Aiden felt much more confident now; with Aesop he had a full quiver.

“Here's one,” he said. “A magnificent buck goes to a pond to drink. There he sees his reflection in the water and admires himself. He thinks he is great-looking! His chest is strong, and his antlers are enormous and beautiful.”

Aiden paused to let Tupic translate, but he only spoke a few sentences before Clever Crow nodded for Aiden to go on. Aiden realized that Clever Crow and Silent Wolf understood
a lot more English than they could speak, and Tupic only had to translate bits of the story

“Well, the buck is disappointed that his legs are so skinny and his feet so small. He thinks he should have grand legs to match the grand antlers. Then a lion jumps out of the brush. The deer runs away and the lion chases him. As he runs across the wide-open meadow, the buck's skinny legs carry him much faster than the lion can run. But then he enters the woods and the big antlers get snagged on the tree limbs. The buck becomes stuck and the lion pounces and kills him.”

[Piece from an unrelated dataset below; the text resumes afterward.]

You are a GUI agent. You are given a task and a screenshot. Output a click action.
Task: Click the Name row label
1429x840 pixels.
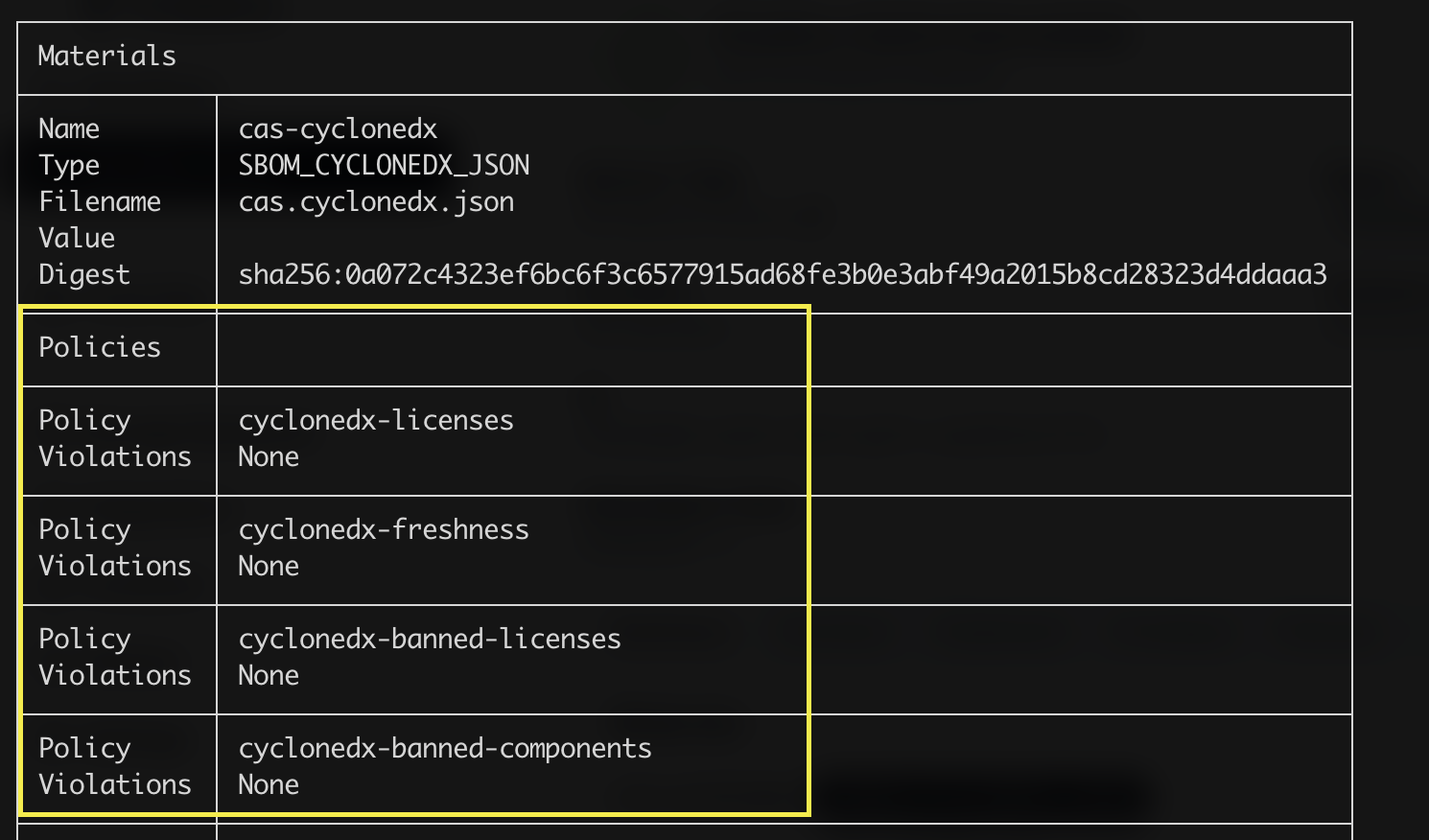(69, 128)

“Yes!” Tupic said. “That is a good story!”

“Well, it isn't done; there's a moral.”

“What is a moral?”

“Like a lesson. What the story teaches you.”

“It teaches many things.”

“Yes, but at the end of an Aesop fable there is always a moral. It's part of the story.”

“All right, tell your moral.” Tupic shrugged.

“Well, I don't remember the exact words,” Aiden said a bit defensively, sensing that maybe they didn't want the moral. “Usually there are exact words, like
slow and steady wins the race.
In this story the moral is that what the buck thought was his worst part actually was his best part, and the antlers that he thought were so grand caused his death.”

The three Indians had a spirited discussion for a few minutes.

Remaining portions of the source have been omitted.